Importantly, the median duration of hospital admission after PAIR was shorter than after surgery.1,3,7
In another recent large prospective long-term study,8 a modified technique of PAIR, D-PAI (double percutaneous aspiration and injection of ethanol in the cyst cavity without re-aspiration) was performed on 151 viable (stages CE1, CE2, and CE3) CE cysts. The authors reported excellent results, with disappearance of the cysts in 48.4% of cases, solidification of cysts in 46.2% and liquid component (but inactivity of CE cysts) in 5.3% of patients. Surprisingly, they did not classify WHO CE3 cysts into CE3A or CE3B cysts. A third study recently reported failure of PAIR in CE2 and CE3b cysts.9
Seven patients received albendazole as their only treatment. Except for one patient (drop-out) all cysts were inactive on initiation of medical therapy (stages CE4 and CE5). For these patients albendazole treatment had been started based on a positive serology and clinical symptoms in spite of sonographic appearance (CE4 and CE5) that would not normally prompt medical treatment. As this is a retrospective study, it is important to underline that the clinicians have not been uniformly guided by the ultrasound stage of the CE cysts.
The efficacy of albendazole treatment administered alone is unclear. A recent systematic review of albendazole treatment of 1,159 CE cysts suggested an effect for active CE1 cysts but further studies are needed.10 It has previously been attempted to add praziquantel—a medicament primarily used for schistosomiasis—to albendazole to enhance its scolicidal effect, although there is still insufficient evidence to recommend it as adjuvant treatment.11
Treatment with mebendazole and albendazole tends to fail at stages CE2 and CE3B.10,12
Our patients were generally treated and followed up in the outpatient clinic for at least 2 years even when considered cured for CE at an earlier stage. We included the follow-up time in the total treatment period for each patient, thus the true duration of effective treatment and follow-up may be overestimated and should be interpreted with caution. A longer follow-up is recommended by experts.5
The main limitations of our study are caused by the retrospective nature and the limited number of patients available. Medical treatment, patient history, and reported duration of symptoms were not reported in a standardized manner in the medical records. Importantly, not all the cysts included in this study had been classified prospectively according to the WHO-IWGE classification. This is a notable limitation as the recently proposed WHO-IWGE classification has important implications for prognosis and choice of treatment.5
As there are no clinical trials comparing all treatment modalities side by side, it is still unclear which treatment would be the best option, but regarding efficacy, the mere fact that PAIR and surgical patients were hospitalized for 1 and 12 days respectively points at PAIR as the primary choice, when possible.
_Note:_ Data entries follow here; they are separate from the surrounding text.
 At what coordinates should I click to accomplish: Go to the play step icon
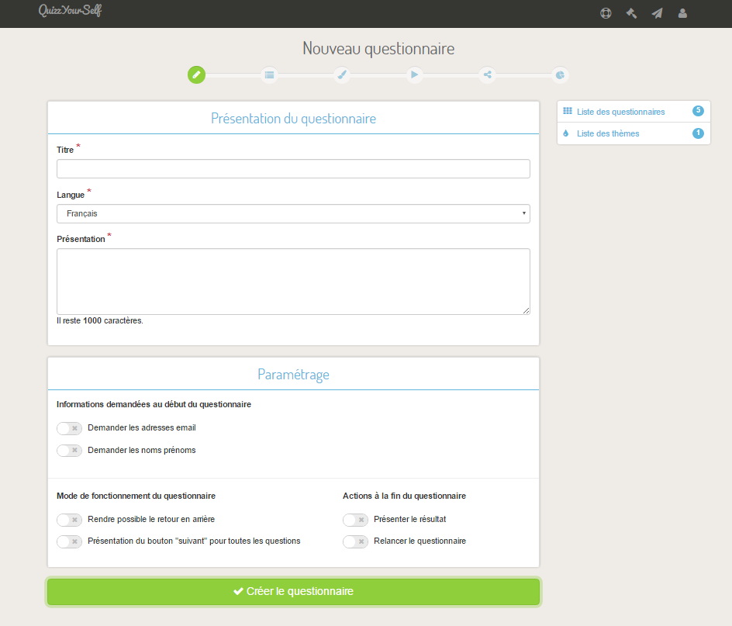click(x=415, y=75)
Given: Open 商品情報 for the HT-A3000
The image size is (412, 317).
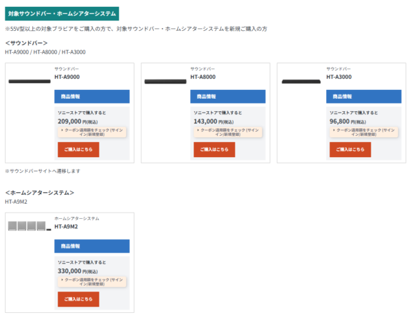Looking at the screenshot, I should (364, 96).
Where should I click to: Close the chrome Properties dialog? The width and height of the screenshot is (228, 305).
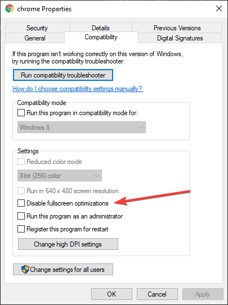[219, 9]
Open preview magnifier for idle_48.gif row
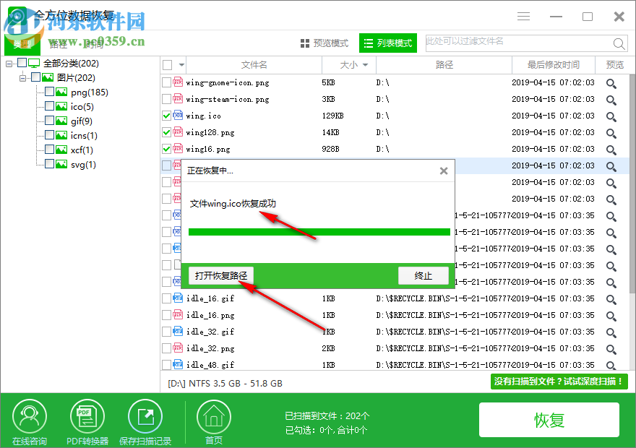This screenshot has width=636, height=448. pos(611,364)
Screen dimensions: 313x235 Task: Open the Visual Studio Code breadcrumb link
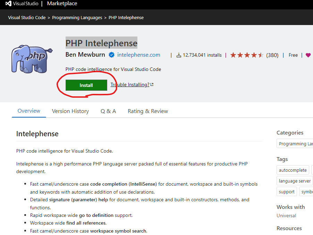point(27,17)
A useful summary of recommendations according to stage and type of CE for the different treatment modalities is available in recent reviews.5,13
CE is a rare disease in Denmark with most patients being immigrants. We recommend that current international recommendations for staging and treatment be adhered to in a prospective manner, so that outcome may be optimized for patients with CE.